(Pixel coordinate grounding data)
--- START ---

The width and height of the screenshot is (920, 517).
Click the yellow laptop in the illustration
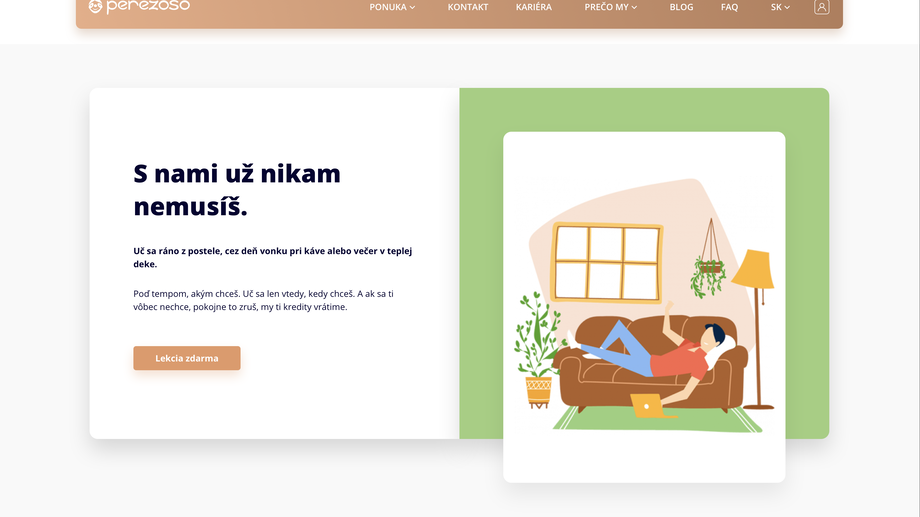648,406
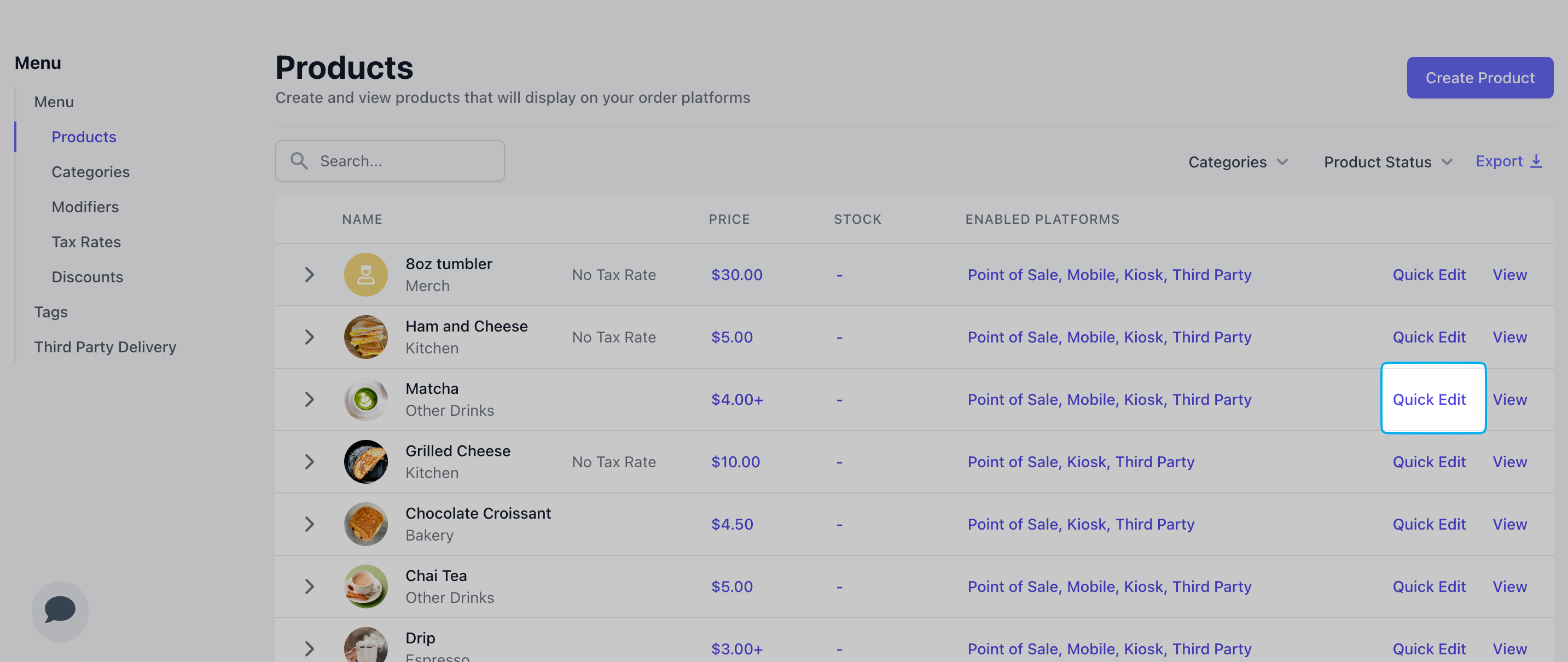Click the Export download icon
Viewport: 1568px width, 662px height.
(1536, 161)
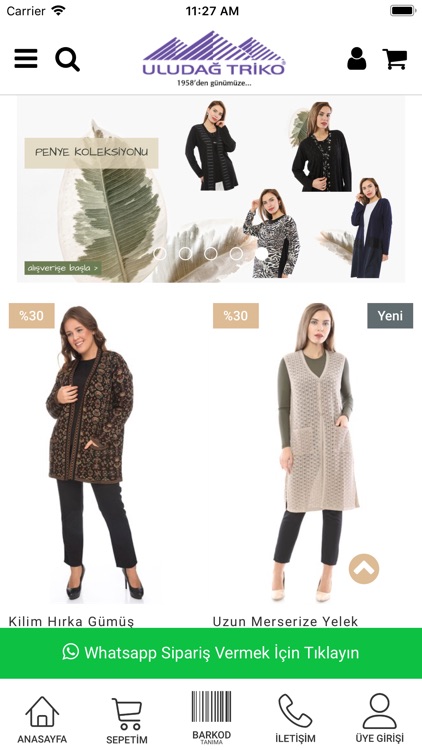Screen dimensions: 422x750
Task: Open the user account icon in header
Action: click(356, 59)
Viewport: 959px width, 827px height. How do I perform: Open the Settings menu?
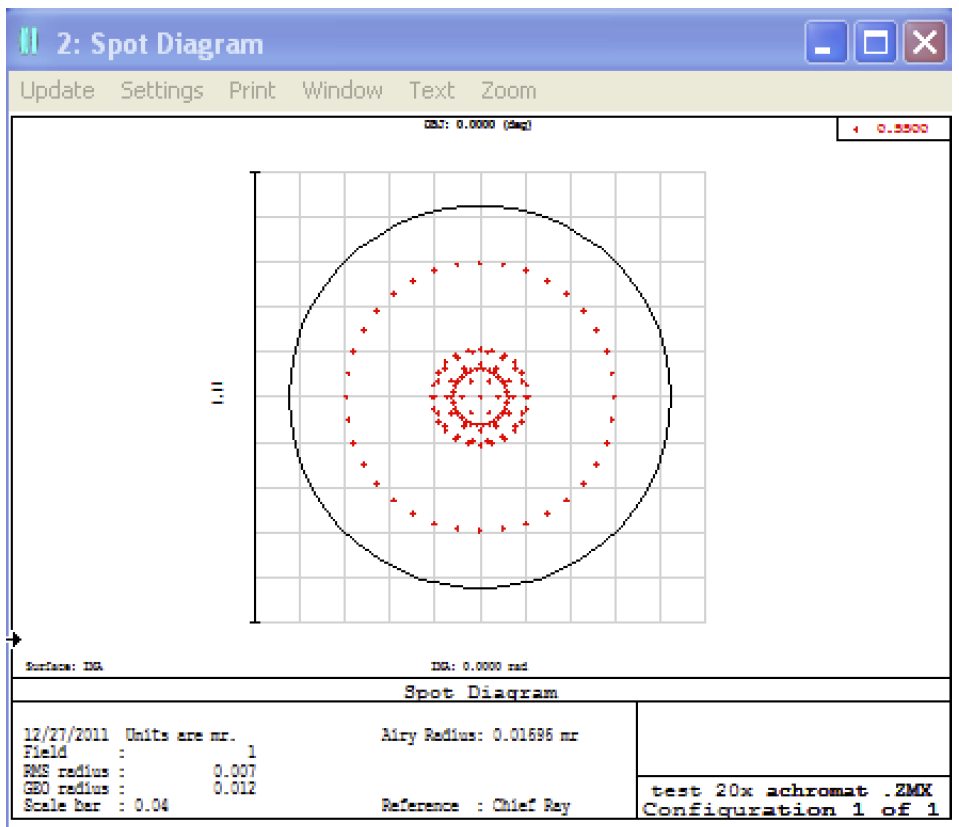[162, 91]
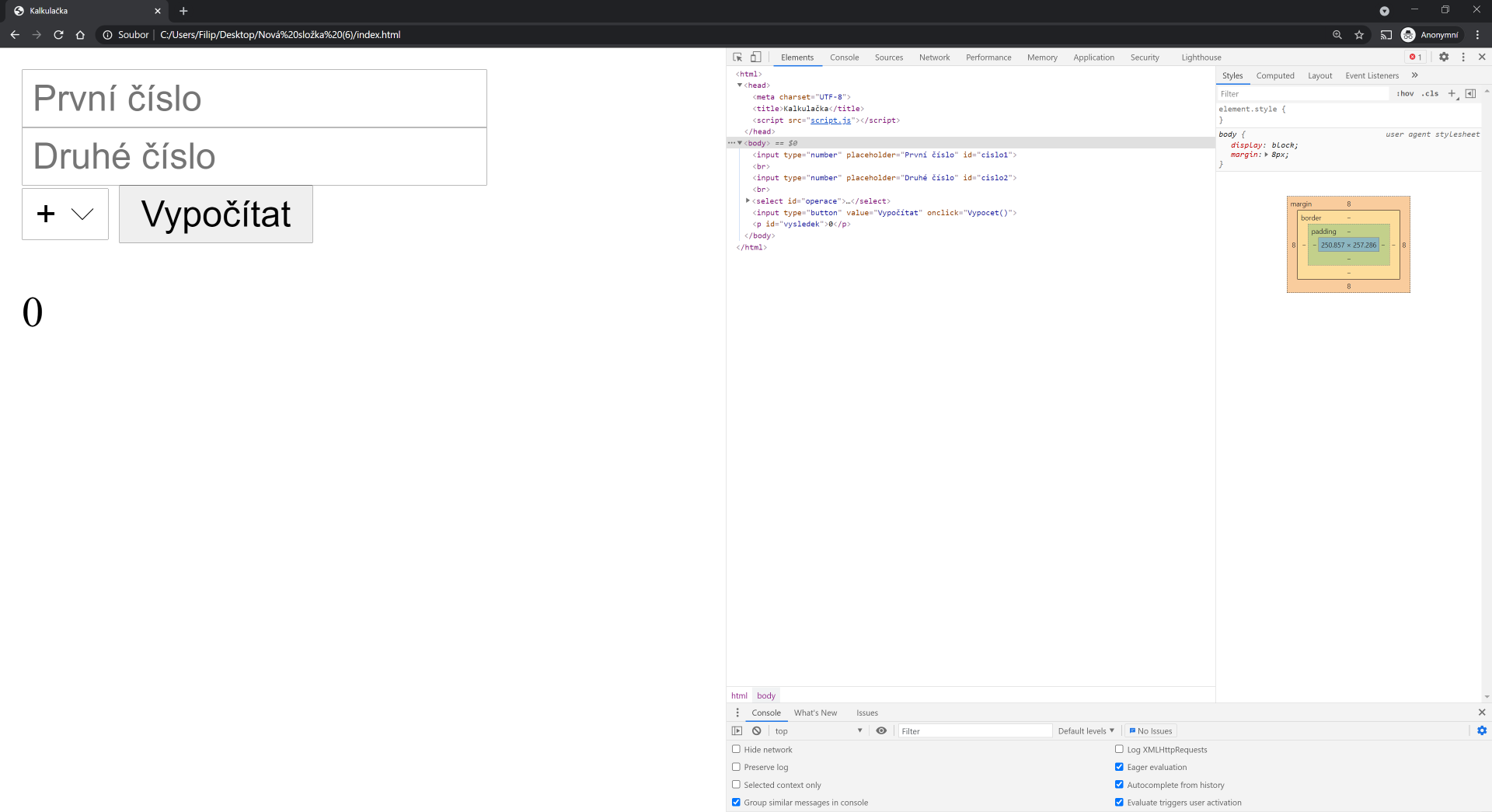The height and width of the screenshot is (812, 1492).
Task: Enable the Preserve log checkbox
Action: point(736,767)
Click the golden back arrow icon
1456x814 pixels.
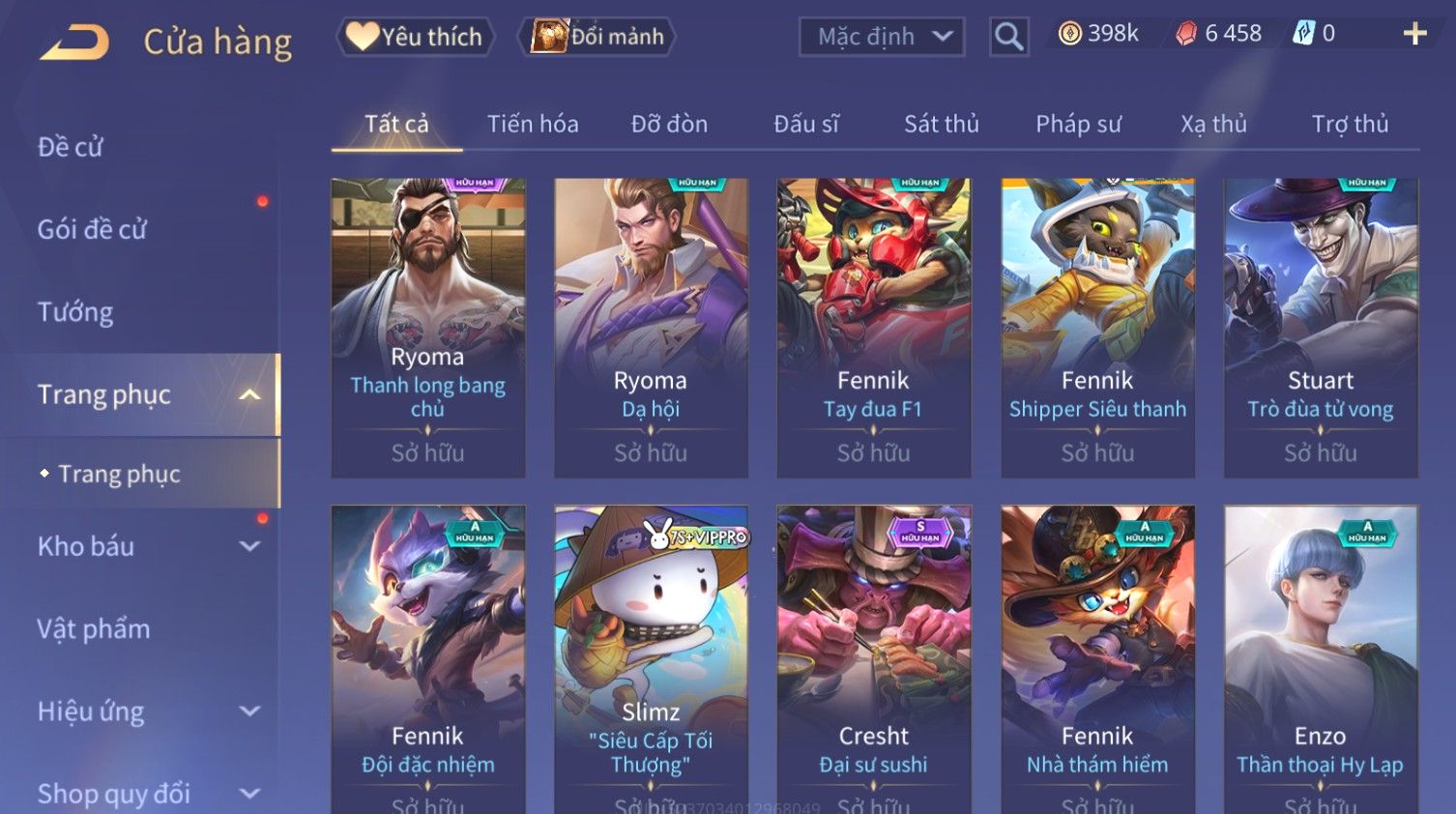click(74, 42)
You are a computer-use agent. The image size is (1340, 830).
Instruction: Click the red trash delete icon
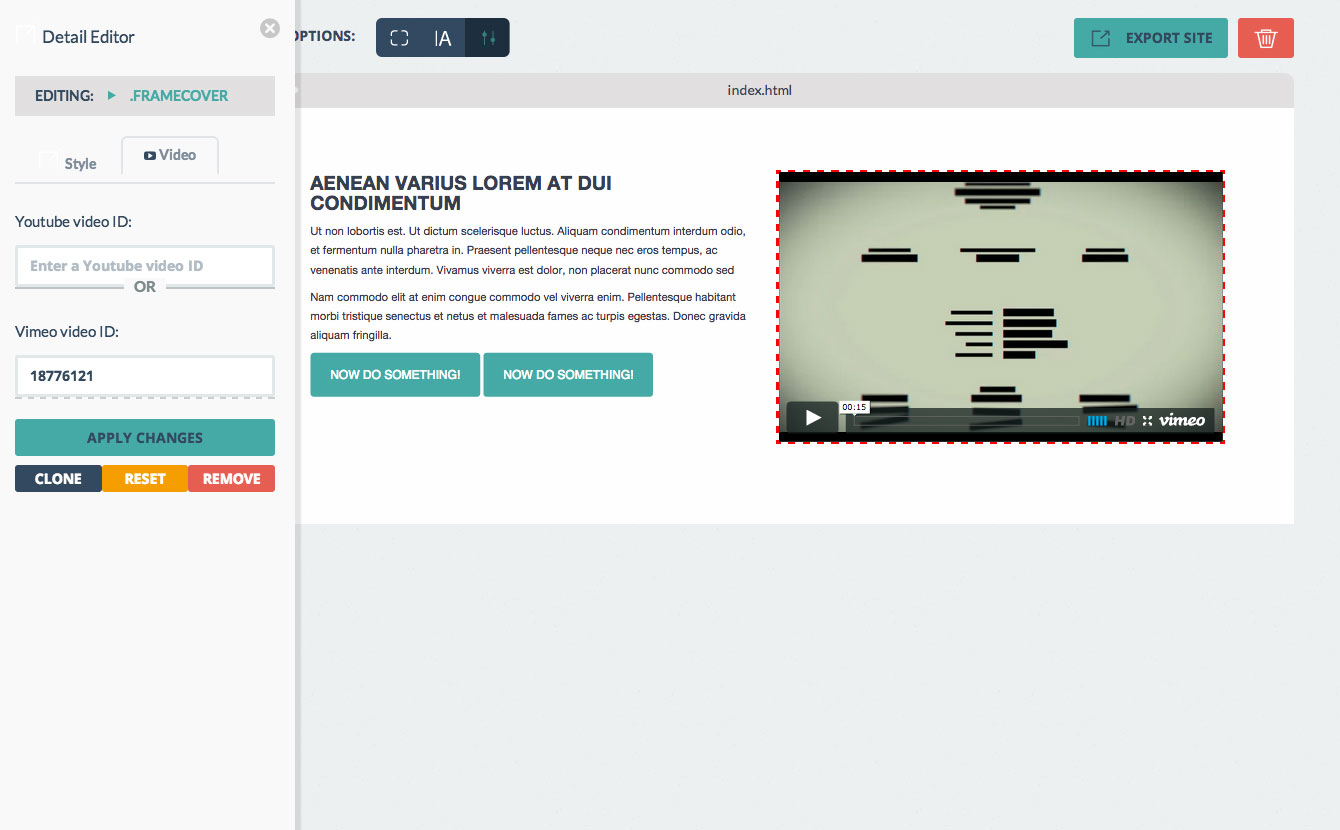coord(1265,38)
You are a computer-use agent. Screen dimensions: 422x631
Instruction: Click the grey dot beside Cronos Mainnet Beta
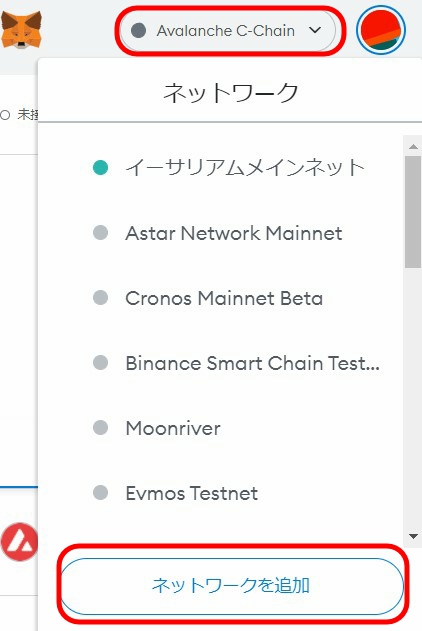(100, 298)
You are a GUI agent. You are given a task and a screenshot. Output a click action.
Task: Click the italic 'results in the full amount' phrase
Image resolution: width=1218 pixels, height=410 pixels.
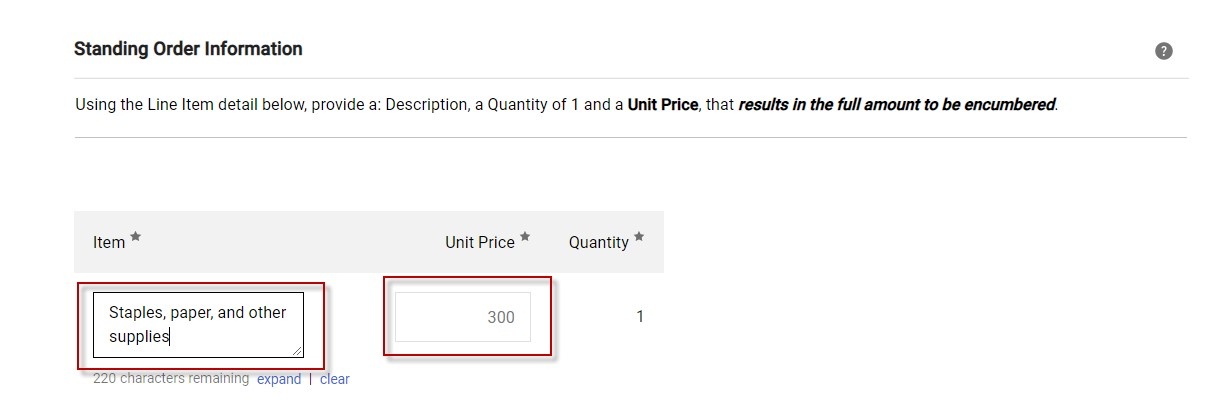click(840, 104)
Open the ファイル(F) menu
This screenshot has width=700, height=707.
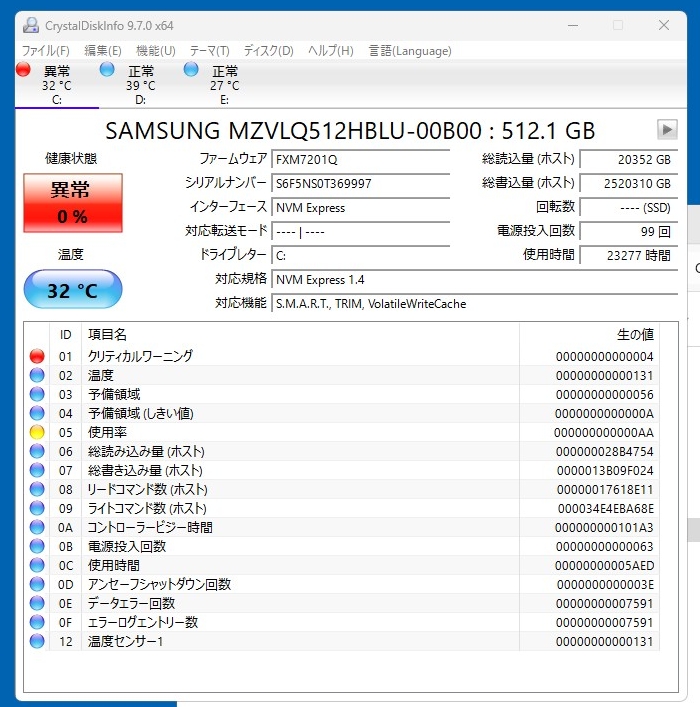click(46, 51)
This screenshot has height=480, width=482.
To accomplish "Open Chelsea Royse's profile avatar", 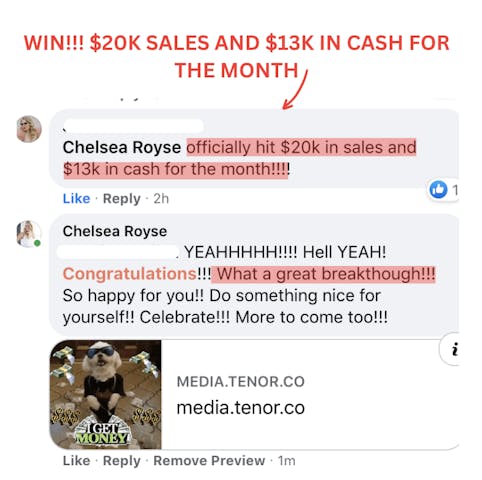I will (x=28, y=234).
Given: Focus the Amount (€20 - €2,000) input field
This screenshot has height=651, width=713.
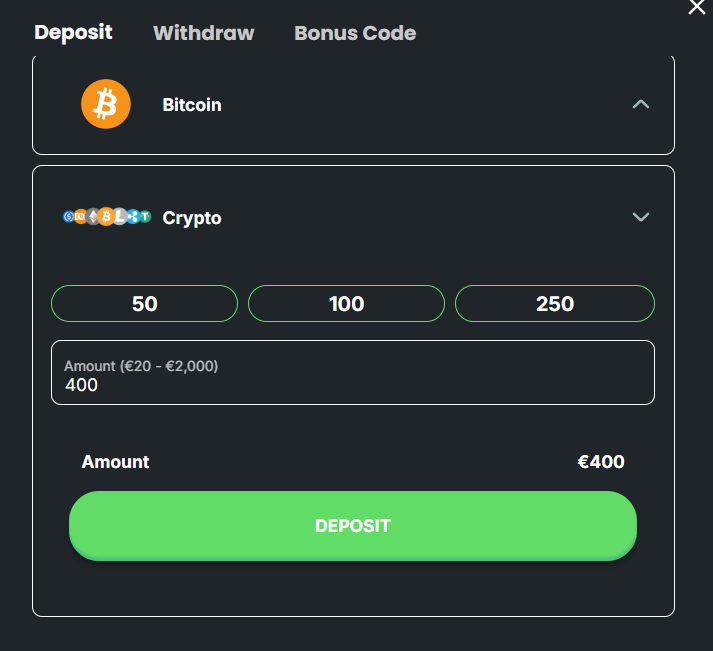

--- END ---

• _Assigned task_
Search term "agent": return each line of the data that contains it.

• _Your solution_
You are a computer-use agent. The image size is (1340, 830).
You are a computer-use agent. Screen dimensions: 422x631
You are a GUI agent. You are given a task and a screenshot. Output a click action.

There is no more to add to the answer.